Stated exercise:
Reproduce the data between the lines holding "How do I perform: Open" and "Click into the Ключ input field", inclusive, changing "reply button" to "send button" and leaving everything else unchanged.

Recorded information:
— begin —

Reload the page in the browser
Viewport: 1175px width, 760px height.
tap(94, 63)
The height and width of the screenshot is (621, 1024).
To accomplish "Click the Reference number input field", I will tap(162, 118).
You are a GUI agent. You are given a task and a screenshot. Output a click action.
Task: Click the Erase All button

— end —
— begin —

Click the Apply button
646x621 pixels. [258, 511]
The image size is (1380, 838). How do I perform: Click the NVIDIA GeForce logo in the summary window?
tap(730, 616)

— end —
— begin —

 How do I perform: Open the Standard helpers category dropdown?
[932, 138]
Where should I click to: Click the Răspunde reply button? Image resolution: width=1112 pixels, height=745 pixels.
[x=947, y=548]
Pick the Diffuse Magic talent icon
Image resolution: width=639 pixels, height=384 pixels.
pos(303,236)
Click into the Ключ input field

— end —

Answer to this exercise:
 How do I perform: Open the Standard helpers category dropdown?
[932, 138]
Where should I click to: Click the Răspunde send button? Image resolution: width=1112 pixels, height=745 pixels.
[x=947, y=548]
Pick the Diffuse Magic talent icon
Image resolution: width=639 pixels, height=384 pixels.
pos(303,236)
Click into the Ключ input field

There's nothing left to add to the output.